No right can be absolute because of the possibility of its misuse; nor can there be one principle on which an exercise can be considered legitimate or otherwise. But, to prevent the misuse of rights, we are to subject the exercise of rights to a set of conditions, where the exercise must not:
- cause tangible harm to others,
- contribute to the downfall of societies,
- defeats the intention of that right, or
- conflict with other rights.
When an exercise of right violates these conditions, it is justifiable to influence and discourage it through (and not limited to) laws or clever redesign of the system. Here are a few examples:
- Cultural Preservation — When cultural whitewashing is going on in a society, the need for cultural preservation is both imminent and justifiable. However, this cannot be achieved by banning individual behaviours since it conflicts with the rights of citizens. So, the system must be redesigned such that it is expensive1 to continue the behaviours that contribute to cultural whitewashing, and extremely rewarding to change to behaviours that result in the desired outcome.
- Day Life — When a large population leads a day-night life instead of a day life, the need to change this behaviour by the governing bodies is imminent and justifiable on grounds of public health. However, prohibitions of night life will conflict with individual rights and affect extenuating circumstances. A better way would be redesign the entire social system to revolve around a day life, thus making it extremely expensive to continue to the day-night life. For genuine night owls such as those working in night shifts, alternate arrangements can be made in the system to bypass the expensiveness.
One must be careful though of the consequences.
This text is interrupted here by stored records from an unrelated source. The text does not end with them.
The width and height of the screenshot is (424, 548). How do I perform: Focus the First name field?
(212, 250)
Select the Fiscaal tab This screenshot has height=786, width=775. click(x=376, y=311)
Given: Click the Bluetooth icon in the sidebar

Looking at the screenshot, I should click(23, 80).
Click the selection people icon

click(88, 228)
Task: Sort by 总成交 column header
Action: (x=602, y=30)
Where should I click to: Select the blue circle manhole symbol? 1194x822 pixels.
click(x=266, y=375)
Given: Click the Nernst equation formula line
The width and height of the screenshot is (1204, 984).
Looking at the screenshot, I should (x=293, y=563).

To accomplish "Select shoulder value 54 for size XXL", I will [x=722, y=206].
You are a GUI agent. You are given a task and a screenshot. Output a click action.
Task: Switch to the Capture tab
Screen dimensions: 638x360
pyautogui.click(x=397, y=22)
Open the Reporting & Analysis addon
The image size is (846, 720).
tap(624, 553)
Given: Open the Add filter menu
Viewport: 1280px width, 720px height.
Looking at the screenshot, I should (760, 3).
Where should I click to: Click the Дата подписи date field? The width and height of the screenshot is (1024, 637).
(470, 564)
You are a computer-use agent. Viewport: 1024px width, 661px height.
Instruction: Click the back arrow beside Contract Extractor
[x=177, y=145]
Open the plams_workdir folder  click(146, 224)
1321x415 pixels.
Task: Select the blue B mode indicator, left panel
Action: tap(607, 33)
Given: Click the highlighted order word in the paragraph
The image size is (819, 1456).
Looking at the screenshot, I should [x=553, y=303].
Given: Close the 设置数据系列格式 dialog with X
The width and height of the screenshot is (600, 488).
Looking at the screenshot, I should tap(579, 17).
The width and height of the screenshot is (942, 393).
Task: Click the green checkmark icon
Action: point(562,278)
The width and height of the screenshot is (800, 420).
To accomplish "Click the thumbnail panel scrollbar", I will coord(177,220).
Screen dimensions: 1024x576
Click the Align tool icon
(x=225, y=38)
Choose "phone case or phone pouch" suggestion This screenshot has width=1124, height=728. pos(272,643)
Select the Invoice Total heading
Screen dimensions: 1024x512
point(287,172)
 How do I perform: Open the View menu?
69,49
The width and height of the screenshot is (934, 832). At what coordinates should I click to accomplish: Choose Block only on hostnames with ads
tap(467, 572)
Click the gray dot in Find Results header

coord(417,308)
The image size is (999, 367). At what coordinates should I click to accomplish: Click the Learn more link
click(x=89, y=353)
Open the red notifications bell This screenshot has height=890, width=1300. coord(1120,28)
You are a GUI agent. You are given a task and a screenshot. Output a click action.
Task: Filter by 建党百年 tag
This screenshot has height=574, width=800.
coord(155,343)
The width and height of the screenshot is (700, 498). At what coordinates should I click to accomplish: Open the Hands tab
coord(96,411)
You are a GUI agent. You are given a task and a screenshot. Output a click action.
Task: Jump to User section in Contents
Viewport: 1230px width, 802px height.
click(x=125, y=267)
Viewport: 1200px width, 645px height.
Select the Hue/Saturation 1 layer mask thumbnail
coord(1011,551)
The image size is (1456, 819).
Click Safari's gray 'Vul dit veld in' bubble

They could backfire and yield counter productive. For instance, levying huge taxes on western clothing will make it expensive and may even discourage their sales, but human nature interprets being expensive as being better or superior. So in an attempt to quash the foreign is better syndrome, the redesign must contribute to that sentiment.
There is indeed a question whether a legislation that is directly disallowed by the constitution can be indirectly carried out (doctrine of colourable legislature), such as by redesigning the system to discourage something that is allowed by the constitution. So long as the redesign does not prohibit or prevent someone from those practices, but only tries to discourage it to an extent and for justifiable reasons, application of this doctrine on the redesign may not hold.
Going back to the conditions discussed earlier, a lot can come within the scope of those four conditions. The best treatment to be given while judging the exercise of rights against these conditions is common sense. What is a tangible harm to others and what is a contributor to the downfall of societies need to be determined, and I will leave that discussion for a later time. The others can be deliberated.
Intention of a right
Each right is conferred with an intention and for a reason. If any right is exercised such that the exercise beats the purpose and intension of the right, or if the right is exercised for any other reason than what it is intended for, then it is a misuse of the right or an exercise of the right in bad faith. In such a case, either void the right, and if that is impossible, pass laws to prevent such misuses.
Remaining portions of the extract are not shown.